◆ **What to work on**
Your job with the data below is to output exactly the lines from the one holding "Click Fort Hays" down to the one holding "Task: Click the blank before 'her temper'", both included, and no others.

Stored data entries
■ ■ ■ ■ ■

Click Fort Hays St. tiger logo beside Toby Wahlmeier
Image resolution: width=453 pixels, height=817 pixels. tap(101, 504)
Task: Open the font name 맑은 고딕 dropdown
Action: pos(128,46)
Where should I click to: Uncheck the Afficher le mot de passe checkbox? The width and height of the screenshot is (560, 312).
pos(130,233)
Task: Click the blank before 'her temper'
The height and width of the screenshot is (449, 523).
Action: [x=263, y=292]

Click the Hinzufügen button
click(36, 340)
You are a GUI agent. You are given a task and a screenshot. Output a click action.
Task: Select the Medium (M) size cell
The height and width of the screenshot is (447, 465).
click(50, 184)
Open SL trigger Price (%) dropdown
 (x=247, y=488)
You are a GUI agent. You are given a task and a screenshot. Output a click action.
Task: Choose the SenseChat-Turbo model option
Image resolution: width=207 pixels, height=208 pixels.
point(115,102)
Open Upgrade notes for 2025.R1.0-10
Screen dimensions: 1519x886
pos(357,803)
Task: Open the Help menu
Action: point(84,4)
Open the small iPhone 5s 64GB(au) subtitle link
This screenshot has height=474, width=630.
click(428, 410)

■ ■ ■ ■ ■

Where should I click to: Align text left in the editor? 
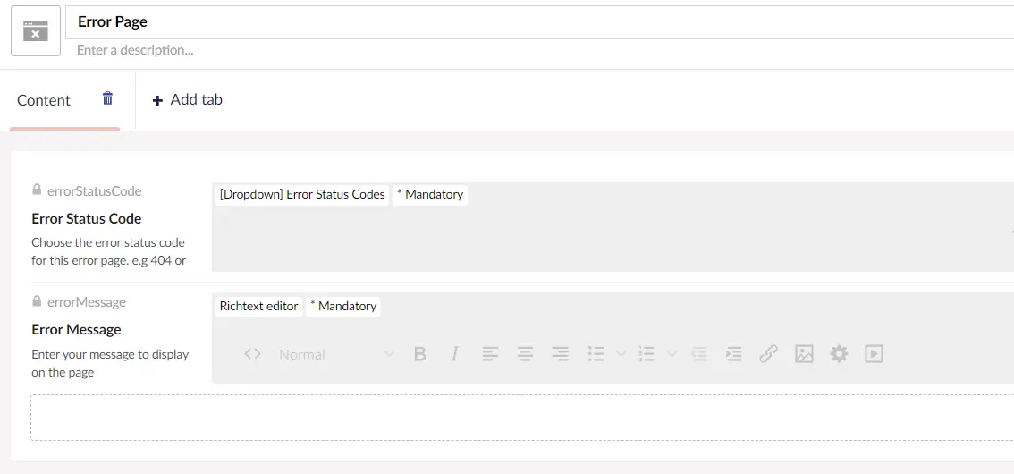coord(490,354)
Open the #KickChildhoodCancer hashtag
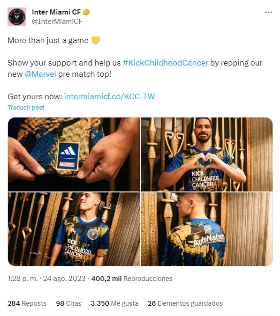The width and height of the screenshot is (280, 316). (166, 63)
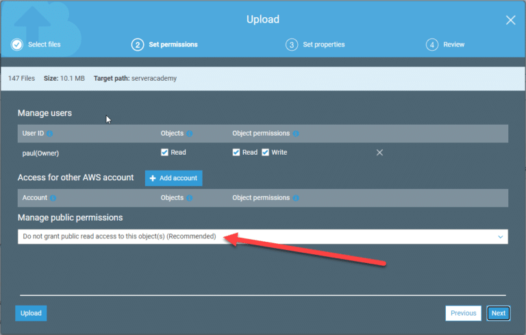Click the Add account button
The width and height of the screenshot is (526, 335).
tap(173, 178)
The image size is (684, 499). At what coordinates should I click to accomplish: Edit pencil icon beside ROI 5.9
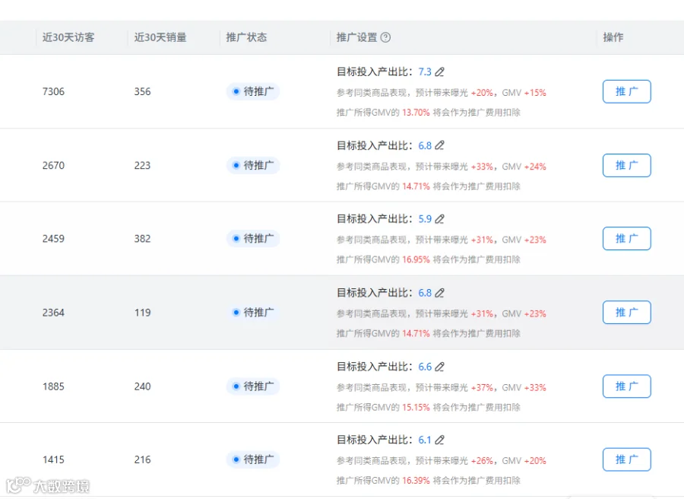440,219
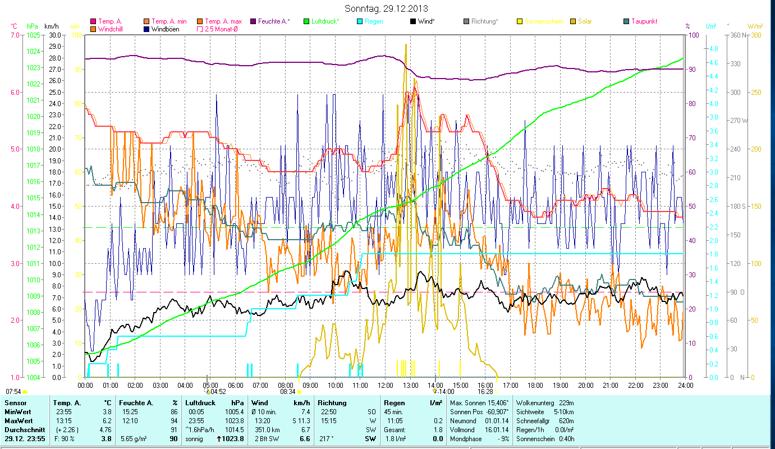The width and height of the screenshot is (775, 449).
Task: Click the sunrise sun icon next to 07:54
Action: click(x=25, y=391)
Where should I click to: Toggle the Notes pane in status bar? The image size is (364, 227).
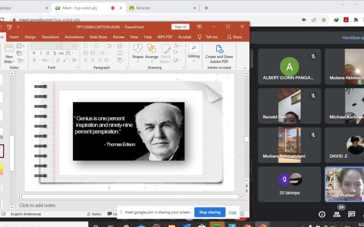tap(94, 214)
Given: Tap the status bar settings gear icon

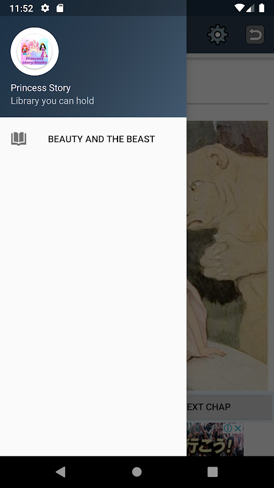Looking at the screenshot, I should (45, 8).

■ ■ ■ ■ ■

◆ **Response to this task**
Click Fort Hays St. tiger logo beside Toby Wahlmeier
Image resolution: width=453 pixels, height=817 pixels. tap(101, 504)
Task: Open the font name 맑은 고딕 dropdown
Action: pos(128,46)
Where should I click to: Uncheck the Afficher le mot de passe checkbox? The width and height of the screenshot is (560, 312).
pos(130,233)
Task: Click the blank before 'her temper'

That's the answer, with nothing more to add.